Dealing with Multiple Sources of InformationOded Weiss
Authors: Oded Weiss – BI solution expert
In certain cases, our database is connected to different data sources – e.g., cloud, local files, CRM systems, etc.
Usually, the number of data sources isn’t a problem for designing the database.
However, there are scenarios where the data we receive from different sources isn’t coherent and can lead to some issues regarding data integrity.
For example, suppose we are a company that receives information from two different banks about that resident in the same country. Each bank has its own dim table that stores data about the country the bank resident in e.g., country name, continent, language, currency, and on).
It is a possible scenario that one of the banks will decide to store its currency data as dollars, and the other bank will decide to store its courtesy data as NIS as seen in the next table:
When combining the data into one dimension table, we would face the problem of storing two different currencies for the same country. This creates some trouble performing analysis on these tables, especially as there are two currency values to compute instead of one.
In addition, the maintenance for such a table would be relatively high because for any given country, you have more than one row to update the data.

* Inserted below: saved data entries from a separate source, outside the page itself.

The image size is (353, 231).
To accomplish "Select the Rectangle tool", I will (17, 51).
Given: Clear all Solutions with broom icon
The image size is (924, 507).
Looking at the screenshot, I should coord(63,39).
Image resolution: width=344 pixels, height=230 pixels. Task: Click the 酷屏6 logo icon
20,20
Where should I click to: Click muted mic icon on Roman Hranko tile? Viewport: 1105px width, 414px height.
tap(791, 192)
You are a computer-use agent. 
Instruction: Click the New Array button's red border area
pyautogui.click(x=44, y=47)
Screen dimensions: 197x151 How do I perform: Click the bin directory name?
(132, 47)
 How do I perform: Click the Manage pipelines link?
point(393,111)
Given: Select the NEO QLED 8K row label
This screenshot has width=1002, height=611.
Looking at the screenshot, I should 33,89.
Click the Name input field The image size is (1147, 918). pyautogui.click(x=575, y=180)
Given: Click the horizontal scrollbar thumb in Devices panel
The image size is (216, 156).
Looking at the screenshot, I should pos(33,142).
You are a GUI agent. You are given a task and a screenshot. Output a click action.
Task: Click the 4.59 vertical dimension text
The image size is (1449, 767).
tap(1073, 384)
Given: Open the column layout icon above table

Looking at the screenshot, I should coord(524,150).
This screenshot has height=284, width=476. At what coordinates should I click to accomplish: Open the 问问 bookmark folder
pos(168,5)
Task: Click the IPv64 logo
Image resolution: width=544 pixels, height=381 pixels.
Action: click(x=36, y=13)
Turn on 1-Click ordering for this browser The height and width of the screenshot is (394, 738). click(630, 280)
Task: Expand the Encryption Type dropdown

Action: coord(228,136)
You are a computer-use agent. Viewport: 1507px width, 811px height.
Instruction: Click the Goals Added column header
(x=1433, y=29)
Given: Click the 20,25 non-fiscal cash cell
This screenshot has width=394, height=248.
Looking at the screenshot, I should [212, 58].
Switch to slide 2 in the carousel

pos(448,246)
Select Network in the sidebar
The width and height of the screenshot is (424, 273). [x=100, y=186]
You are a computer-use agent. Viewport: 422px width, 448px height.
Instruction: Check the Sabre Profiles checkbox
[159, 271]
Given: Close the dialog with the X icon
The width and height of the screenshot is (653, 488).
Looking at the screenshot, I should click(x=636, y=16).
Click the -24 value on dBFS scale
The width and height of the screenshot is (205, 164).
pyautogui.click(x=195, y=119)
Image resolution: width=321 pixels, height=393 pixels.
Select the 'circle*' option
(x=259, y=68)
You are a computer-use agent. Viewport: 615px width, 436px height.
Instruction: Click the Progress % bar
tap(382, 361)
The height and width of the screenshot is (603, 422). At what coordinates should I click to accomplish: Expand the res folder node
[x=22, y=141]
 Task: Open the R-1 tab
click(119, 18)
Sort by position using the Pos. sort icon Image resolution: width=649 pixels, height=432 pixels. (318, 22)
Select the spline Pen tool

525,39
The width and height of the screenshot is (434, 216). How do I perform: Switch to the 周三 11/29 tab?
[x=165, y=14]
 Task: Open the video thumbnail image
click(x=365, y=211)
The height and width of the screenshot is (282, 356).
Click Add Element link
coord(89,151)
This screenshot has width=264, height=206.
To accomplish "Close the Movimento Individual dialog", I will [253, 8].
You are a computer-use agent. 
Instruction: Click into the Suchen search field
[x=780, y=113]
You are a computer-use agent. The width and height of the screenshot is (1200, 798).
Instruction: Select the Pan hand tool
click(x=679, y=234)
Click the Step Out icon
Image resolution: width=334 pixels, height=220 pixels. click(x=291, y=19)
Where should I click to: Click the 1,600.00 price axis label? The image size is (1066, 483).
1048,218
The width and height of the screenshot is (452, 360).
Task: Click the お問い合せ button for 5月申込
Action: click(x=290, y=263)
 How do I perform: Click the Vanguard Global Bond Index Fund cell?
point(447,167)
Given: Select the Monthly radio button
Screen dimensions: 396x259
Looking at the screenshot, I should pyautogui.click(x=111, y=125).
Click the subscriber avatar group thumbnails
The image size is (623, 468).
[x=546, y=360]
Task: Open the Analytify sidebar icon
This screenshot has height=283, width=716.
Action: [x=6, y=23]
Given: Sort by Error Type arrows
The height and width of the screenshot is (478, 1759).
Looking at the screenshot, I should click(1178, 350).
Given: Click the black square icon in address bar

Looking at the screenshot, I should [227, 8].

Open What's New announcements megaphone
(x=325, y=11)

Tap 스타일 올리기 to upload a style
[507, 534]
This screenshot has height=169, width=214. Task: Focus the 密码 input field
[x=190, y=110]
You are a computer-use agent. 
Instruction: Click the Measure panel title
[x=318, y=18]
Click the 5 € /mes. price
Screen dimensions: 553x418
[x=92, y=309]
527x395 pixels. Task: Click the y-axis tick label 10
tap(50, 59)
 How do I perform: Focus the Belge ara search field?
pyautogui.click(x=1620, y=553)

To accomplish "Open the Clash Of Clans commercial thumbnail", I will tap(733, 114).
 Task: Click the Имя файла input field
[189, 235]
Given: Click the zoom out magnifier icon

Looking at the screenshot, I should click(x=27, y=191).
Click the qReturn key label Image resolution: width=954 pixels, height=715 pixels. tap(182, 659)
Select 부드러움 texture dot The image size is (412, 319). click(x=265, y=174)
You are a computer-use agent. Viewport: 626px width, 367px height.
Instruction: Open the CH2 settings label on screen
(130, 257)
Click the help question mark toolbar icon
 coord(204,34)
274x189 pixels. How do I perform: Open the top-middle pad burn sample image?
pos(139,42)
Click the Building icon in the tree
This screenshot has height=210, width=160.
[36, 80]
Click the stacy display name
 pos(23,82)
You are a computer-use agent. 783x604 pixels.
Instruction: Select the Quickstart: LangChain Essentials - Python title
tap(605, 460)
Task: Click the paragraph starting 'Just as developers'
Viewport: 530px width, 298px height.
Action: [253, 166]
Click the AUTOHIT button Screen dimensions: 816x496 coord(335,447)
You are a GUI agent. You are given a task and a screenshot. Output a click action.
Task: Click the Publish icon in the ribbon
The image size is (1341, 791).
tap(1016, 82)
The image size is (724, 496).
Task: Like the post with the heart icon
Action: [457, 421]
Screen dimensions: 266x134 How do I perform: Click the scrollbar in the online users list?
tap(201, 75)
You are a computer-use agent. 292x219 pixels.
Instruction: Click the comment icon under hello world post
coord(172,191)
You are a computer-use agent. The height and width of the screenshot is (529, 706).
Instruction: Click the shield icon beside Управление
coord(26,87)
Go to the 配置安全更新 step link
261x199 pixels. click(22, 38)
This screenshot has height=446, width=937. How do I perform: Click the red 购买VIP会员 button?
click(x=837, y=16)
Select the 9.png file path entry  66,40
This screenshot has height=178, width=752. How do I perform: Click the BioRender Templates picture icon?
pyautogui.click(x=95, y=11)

Suggestions for a solution
We want to make sure that the country id we store in our fact table is unique.
To achieve this, we need to implement a process that will prevent the storing of duplicated values for each country.
We can create a temporary table that will store all the duplicating values. the purpose of such a table will be to retain the data temporarily for the QA department to re-examine it and choose to keep or change the currency accordingly.
Additionally, we will choose one currency for each country to be displayed in the dimension table, and all transactions will be stored in that manner – transactions with different currencies will be kept in the latter form, and will also be stored in our temporary table for the QA re-examination.
In some cases, however, it’s more likely that we will get a null value from one of our sources of information. In such situations, we can create an unknown value for all the countries with null currencies, so we could still present the data for all the missing currency values.